Stored items from a collection:
____

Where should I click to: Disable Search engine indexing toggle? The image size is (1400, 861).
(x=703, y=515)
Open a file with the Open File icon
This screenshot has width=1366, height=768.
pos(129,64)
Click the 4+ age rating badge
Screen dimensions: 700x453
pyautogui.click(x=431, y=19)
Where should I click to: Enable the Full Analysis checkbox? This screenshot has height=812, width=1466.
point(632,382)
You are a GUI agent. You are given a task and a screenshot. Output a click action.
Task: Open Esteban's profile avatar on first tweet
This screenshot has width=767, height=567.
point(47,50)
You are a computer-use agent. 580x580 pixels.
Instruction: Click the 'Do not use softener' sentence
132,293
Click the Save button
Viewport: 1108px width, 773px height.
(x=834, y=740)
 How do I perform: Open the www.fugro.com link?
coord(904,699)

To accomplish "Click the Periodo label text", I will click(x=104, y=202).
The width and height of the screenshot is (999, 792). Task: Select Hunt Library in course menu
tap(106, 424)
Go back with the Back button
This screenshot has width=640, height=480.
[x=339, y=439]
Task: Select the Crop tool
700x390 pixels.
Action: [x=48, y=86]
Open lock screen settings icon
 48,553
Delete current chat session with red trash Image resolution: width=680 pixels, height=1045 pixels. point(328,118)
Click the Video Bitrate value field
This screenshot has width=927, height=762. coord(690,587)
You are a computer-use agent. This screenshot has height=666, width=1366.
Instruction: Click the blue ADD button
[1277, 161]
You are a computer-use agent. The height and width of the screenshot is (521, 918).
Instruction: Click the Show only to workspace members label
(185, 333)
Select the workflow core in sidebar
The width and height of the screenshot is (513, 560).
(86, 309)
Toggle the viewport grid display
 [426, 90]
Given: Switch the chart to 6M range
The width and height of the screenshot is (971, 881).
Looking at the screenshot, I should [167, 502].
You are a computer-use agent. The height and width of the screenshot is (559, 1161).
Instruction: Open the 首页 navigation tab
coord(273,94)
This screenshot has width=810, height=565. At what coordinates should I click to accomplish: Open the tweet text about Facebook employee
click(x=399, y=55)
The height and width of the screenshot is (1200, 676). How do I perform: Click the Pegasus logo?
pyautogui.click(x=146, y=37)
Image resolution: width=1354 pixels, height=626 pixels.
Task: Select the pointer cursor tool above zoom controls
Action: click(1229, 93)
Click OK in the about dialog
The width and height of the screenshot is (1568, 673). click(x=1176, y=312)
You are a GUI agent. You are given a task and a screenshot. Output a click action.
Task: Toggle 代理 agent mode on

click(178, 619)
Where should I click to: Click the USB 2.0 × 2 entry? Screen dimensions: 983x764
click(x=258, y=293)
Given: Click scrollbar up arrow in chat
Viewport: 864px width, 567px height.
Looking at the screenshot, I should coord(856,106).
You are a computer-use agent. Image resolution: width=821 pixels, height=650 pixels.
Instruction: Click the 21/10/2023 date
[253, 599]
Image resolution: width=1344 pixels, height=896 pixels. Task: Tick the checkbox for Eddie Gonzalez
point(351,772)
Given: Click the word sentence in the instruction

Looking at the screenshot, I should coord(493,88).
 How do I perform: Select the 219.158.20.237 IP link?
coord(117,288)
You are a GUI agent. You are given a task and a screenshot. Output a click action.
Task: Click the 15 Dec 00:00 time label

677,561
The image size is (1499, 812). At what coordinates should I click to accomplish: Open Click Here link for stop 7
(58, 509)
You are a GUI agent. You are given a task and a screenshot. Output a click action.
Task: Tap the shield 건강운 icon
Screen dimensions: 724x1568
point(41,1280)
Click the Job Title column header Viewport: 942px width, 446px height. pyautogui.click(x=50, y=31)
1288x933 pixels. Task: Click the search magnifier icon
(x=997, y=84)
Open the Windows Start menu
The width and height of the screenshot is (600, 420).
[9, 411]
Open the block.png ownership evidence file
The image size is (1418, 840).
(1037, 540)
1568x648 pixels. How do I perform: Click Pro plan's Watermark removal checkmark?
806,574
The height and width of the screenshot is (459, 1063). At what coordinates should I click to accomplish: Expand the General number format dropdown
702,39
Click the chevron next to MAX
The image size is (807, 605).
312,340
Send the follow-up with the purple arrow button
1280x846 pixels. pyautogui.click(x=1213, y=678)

____

■ EXERCISE GOAL ■
Quote the records above exactly, from the first line through the line containing "You are a computer-use agent. This", and nothing more.

■ EXPECTED ANSWER ■
Where should I click to: Disable Search engine indexing toggle? The image size is (1400, 861).
(x=703, y=515)
Open a file with the Open File icon
This screenshot has width=1366, height=768.
pos(129,64)
Click the 4+ age rating badge
Screen dimensions: 700x453
pyautogui.click(x=431, y=19)
Where should I click to: Enable the Full Analysis checkbox? This screenshot has height=812, width=1466.
point(632,382)
You are a GUI agent. You are given a task and a screenshot. Output a click action.
Task: Open Esteban's profile avatar on first tweet
This screenshot has width=767, height=567.
point(47,50)
You are a computer-use agent. 580x580 pixels.
Instruction: Click the 'Do not use softener' sentence
132,293
Click the Save button
Viewport: 1108px width, 773px height.
(x=834, y=740)
 How do I perform: Open the www.fugro.com link?
coord(904,699)

To accomplish "Click the Periodo label text", I will click(x=104, y=202).
The width and height of the screenshot is (999, 792). Task: Select Hunt Library in course menu
tap(106, 424)
Go back with the Back button
This screenshot has width=640, height=480.
[x=339, y=439]
Task: Select the Crop tool
700x390 pixels.
Action: [x=48, y=86]
Open lock screen settings icon
 48,553
Delete current chat session with red trash Image resolution: width=680 pixels, height=1045 pixels. point(328,118)
Click the Video Bitrate value field
This screenshot has width=927, height=762. coord(690,587)
You are a computer-use agent. This screenshot has height=666, width=1366.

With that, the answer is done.